Mohamed Zahoui, Président de la Ligue d’Eure-et-Loir

Quel a été ce parcours ? Celui d’un combattant ?

Je préfère le terme de militant. Je suis un militant engagé qui a toujours aimé débattre des sujets de société, aider les autres, les accompagner. Ça a commencé comme élève quand j’étais délégué. Puis j’ai passé mon BAFA, mon BAFD, suivi des études pour être enseignant. C’était une manière pour moi de rendre ce que l’école m’avait donné.

C’est-à-dire ?

Ma mère et mon père ont toujours dit à leurs 5 enfants, « l’école c’est votre avenir », que nos profs étaient aussi importants que nos parents. Ils nous ont donné le sens du travail.

Et puis, pas en primaire mais au collège et encore plus au lycée, je me suis rendu compte de l’injustice sociale. Je ne vivais pas dans un quartier difficile mais je n’avais pas accès aux mêmes choses, notamment en matière de culture, de loisirs, d’opportunités. J’habitais d’ailleurs dans l’immeuble où étaient situés les bureaux la Ligue 28 pendant longtemps. Je voyais tous les jours les grands panneaux avec « Vacances pour tous », « Vivre ensemble » « Classes découvertes ». Je trouvais ça chouette mais il a fallu encore quelques années avant que je comprenne ce que ça signifiait.

Il fallait donc que je travaille, je n’avais pas vraiment le temps de profiter de la vie au contraire de certains copains. Si je voulais m’en sortir, c’était par l’école. Aujourd’hui encore, je pense que l’école est une des seules chances de s’en sortir dans notre pays où la culture du diplôme est prépondérante, même si elle ne tient pas toujours ses promesses d’école égalitaire, d’ascenseur social. Mais tout n’est pas de sa responsabilité. Elle ne peut à elle seule résoudre tous les maux de la société.

C’est donc pour ces valeurs que vous rejoignez la longue lignée des enseignants membres de la Ligue ?

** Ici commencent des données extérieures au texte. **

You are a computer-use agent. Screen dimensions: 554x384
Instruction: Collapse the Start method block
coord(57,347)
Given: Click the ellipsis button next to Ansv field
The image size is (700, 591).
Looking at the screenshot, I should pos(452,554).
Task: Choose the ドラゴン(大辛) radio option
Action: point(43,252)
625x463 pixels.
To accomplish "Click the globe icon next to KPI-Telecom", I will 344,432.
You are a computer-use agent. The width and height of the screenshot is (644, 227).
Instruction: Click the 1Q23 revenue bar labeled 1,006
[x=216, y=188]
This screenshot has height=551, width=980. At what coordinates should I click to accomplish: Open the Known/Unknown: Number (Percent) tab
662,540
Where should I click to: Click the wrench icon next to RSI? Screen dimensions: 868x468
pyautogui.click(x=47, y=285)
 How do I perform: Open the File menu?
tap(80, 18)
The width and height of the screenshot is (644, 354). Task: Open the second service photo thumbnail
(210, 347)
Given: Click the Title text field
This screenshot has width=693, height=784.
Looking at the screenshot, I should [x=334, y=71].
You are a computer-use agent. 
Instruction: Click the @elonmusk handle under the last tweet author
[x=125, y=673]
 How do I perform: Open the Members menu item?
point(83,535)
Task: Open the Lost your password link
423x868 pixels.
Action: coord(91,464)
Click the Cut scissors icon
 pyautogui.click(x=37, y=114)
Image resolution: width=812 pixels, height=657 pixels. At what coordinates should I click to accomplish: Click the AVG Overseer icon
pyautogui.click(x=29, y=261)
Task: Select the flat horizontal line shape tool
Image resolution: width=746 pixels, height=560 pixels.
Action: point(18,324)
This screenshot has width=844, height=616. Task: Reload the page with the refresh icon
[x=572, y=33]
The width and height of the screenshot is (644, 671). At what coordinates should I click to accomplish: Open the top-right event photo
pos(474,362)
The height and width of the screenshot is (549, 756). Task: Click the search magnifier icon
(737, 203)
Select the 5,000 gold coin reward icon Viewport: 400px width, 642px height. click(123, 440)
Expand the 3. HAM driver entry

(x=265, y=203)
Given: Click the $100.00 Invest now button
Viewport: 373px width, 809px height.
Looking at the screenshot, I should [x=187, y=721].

Oui je me reconnais complètement dans les valeurs de l’éducation populaire défendues par la Ligue. Je pense que la culture doit être plus présente en général dans le quotidien de chacun mais plus particulièrement dans les quartiers, les zones rurales. Je me bats en tant qu’enseignant et en tant que citoyen. Je pense qu’un enfant doit être accompagné tout au long de son parcours vers sa citoyenneté future, pour s’émanciper, vivre pleinement sa vie d’adulte, s’ouvrir au monde. Je crois qu’il faut accompagner les enfants, les ados, les adultes via la culture, la formation…si ça a eu un impact sur moi, ça en aura sur d’autres. Nous sommes tous co-éducateurs. Et militer au sein de la Ligue pour que chaque enfant ait accès aux mêmes outils, pour que la culture soit accessible partout, à tous, accompagner mes élèves vers ça, c’est primordial pour moi.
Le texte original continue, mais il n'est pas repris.